It appears that when the legislature intends a law to take effect without reference to approval by the Governor, it provides as was done in Chapters 5636, 5638 Acts of 1907, that “this act shall take effect immediately on becoming- a law;” or that “this act shall take effect immediately,” as in Chapter 5637, Acts of 1907. See also Chapters 5596, 5603, 5608, 5609, 5611, 5615, 5626, Acts of 1907, and Chapter 4972 Acts of 1901.
*112It is, therefore, evident that this statute did not go into effect immediately upon its approval by the Governor, for he did not approve it. The time of its taking effect is, therefore, fixed- by the provision of section 18 of Article 3 of the Constitution to the effect that no law shall take effect until sixty days from- the final adjournment of the session of the legislature at which it may have been enacted. Sixty days after the day of the final adjournment of the legislature makes the act go into effect on the 30th of July, 1907, three days subsequent to the time when the offense is alleged to have been committed. It follows, therefore, that the plaintiff in error was indicted, tried and convicted under a law which had not gone into effect, and that there was no authority in the court to try or sentence him.
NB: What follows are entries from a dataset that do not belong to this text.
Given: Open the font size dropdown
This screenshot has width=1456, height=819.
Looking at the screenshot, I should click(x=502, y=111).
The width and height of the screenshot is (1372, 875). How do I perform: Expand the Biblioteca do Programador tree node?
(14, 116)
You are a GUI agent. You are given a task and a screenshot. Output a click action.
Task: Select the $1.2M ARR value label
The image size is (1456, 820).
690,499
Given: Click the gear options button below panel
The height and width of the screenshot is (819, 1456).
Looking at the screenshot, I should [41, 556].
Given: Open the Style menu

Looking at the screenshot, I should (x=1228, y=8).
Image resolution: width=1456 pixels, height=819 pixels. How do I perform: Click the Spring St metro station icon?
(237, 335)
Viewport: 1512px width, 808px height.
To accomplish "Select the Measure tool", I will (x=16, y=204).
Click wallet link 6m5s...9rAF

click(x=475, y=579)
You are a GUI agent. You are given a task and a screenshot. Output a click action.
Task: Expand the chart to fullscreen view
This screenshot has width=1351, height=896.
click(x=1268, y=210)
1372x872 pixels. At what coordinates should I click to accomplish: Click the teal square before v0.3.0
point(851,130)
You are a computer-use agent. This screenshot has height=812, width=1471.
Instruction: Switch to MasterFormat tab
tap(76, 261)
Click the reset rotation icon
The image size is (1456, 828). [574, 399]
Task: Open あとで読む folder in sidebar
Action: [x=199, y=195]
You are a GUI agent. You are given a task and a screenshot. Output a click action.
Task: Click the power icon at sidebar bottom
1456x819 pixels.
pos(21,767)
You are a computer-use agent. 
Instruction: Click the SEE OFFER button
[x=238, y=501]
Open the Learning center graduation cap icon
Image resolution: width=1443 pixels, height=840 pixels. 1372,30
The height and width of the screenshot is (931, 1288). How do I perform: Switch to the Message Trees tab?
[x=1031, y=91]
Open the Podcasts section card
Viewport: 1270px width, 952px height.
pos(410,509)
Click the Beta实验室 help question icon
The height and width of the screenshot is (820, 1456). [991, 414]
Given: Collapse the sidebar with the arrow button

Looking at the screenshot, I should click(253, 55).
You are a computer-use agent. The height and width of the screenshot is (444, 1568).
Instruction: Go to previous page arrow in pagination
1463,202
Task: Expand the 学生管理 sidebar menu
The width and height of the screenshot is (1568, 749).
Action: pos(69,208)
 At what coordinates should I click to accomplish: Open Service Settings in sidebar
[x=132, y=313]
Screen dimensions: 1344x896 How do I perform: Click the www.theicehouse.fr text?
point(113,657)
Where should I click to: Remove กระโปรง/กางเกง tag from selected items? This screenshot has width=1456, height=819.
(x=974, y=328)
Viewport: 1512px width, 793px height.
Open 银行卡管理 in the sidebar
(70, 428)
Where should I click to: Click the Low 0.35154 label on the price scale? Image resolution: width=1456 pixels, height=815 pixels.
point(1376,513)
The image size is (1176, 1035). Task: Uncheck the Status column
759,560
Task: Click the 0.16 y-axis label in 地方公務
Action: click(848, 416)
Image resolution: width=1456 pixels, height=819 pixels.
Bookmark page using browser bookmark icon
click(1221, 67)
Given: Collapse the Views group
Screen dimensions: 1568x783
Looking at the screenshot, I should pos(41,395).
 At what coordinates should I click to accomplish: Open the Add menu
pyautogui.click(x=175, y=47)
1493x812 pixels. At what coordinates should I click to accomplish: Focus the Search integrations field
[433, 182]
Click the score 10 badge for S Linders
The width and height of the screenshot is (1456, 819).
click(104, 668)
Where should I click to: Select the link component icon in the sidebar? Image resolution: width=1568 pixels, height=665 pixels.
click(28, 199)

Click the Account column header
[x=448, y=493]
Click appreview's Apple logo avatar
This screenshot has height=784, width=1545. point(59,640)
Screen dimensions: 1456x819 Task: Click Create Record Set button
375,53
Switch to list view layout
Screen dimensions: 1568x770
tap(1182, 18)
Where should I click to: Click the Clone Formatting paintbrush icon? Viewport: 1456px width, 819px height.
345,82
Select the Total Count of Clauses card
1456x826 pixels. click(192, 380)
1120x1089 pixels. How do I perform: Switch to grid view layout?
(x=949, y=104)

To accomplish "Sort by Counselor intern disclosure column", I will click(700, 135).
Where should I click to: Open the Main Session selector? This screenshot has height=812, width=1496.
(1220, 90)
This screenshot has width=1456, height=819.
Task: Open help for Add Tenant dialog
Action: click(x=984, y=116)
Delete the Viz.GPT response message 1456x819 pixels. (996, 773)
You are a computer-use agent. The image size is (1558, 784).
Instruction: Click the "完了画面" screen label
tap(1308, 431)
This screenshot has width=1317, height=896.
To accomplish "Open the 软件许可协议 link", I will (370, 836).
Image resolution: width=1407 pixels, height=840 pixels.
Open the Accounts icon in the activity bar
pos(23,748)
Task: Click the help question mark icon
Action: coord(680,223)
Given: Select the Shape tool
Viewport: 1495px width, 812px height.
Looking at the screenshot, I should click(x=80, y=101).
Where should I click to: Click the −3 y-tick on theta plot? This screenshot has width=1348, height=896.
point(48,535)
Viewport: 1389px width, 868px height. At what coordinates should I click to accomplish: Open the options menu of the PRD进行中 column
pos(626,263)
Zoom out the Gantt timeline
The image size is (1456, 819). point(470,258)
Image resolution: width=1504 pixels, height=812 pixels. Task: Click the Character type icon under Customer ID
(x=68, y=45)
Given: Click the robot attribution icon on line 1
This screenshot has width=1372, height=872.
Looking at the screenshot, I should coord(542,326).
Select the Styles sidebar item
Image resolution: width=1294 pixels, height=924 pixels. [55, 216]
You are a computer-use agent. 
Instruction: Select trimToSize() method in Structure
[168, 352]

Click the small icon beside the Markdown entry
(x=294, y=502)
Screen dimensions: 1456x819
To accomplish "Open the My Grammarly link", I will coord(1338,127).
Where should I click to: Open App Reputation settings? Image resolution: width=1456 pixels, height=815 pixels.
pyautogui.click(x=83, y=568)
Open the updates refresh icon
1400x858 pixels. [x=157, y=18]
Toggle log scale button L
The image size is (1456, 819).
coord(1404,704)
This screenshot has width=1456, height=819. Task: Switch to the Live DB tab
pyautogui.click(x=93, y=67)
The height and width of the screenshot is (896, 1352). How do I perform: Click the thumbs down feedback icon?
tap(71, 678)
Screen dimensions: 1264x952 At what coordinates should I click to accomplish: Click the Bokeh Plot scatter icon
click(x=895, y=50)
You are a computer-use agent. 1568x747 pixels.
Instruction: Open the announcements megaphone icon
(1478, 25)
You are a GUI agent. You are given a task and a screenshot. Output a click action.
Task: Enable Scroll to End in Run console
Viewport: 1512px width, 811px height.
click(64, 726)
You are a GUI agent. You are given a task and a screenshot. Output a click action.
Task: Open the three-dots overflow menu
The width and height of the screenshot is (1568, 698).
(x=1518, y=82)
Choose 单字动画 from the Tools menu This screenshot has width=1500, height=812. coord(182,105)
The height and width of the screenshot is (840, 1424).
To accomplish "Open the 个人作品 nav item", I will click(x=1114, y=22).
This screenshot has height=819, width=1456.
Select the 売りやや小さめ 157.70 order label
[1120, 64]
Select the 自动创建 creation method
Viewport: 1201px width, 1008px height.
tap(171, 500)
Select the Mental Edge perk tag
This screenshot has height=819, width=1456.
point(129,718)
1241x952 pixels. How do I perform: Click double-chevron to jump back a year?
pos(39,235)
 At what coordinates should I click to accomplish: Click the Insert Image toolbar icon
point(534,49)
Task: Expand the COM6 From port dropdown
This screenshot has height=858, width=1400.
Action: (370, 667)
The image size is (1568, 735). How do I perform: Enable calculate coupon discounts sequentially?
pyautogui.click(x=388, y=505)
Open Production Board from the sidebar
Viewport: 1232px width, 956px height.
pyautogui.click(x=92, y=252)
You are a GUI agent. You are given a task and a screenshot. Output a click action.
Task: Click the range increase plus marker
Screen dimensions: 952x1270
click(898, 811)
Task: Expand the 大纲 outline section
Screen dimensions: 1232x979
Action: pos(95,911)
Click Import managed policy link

Granting that in other respects the act was constitutional, about which there may be some question, still the judgment below must be reversed because the following portion of the charg-e given by the trial judge to the jury is erroneous, vis: “The defendant has plead not guilty; and this throws the burthen of proving the offense on the prosecution, and if you believe beyond a reasonable doubt that the defendant contracted with the Perry Naval Stores Co. to perform service on its turpentine farm, and made that contract with the intention to procure money, and that he did procure money, and that after he did procure the money he did not perform the services contracted for then you should find him guilty.” The first section of the act makes it an offense “to contract with another to perform for him services of any kind with intent to procure money or other thing of value thereby, and not to perform the service contracted for.” There must be an intent not to perform the service, *113when the contract for service is made to sustain a conviction.
The judgment below is reversed.
Shackleford, C. J., and Whitfield and Parkhill, JJ., concur.